Exercise details:
The expected output is the set of lines below beginning at the one that contains "830x651 pixels. How" and ending at the final line, reproduced exactly.

Stored data:
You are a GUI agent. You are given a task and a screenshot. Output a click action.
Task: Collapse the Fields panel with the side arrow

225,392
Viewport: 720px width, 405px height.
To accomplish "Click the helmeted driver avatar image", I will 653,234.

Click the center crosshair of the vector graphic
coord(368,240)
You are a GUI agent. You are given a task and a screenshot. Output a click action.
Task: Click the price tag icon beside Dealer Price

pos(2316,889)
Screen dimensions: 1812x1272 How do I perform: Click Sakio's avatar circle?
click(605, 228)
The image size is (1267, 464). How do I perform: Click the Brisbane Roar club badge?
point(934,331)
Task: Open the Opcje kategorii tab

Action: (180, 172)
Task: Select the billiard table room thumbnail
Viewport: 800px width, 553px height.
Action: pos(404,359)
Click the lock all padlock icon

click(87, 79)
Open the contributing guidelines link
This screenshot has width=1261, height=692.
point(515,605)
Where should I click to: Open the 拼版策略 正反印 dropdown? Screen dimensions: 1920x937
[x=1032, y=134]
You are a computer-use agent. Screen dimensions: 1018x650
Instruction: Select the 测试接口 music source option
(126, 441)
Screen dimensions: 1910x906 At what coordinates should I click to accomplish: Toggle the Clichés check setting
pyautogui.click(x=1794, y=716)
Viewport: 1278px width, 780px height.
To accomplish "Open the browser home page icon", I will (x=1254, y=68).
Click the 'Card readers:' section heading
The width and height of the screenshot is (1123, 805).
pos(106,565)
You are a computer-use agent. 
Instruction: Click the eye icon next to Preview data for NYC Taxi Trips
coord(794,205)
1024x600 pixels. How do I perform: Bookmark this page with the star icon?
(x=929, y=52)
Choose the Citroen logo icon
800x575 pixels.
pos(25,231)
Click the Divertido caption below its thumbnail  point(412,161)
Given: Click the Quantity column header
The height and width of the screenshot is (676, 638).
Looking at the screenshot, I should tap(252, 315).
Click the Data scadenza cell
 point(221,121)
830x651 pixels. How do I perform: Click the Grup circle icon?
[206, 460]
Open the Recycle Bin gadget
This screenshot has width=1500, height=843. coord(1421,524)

Solution to this exercise:
830x651 pixels. How do I perform: Click the Grup circle icon?
[206, 460]
Open the Recycle Bin gadget
This screenshot has width=1500, height=843. coord(1421,524)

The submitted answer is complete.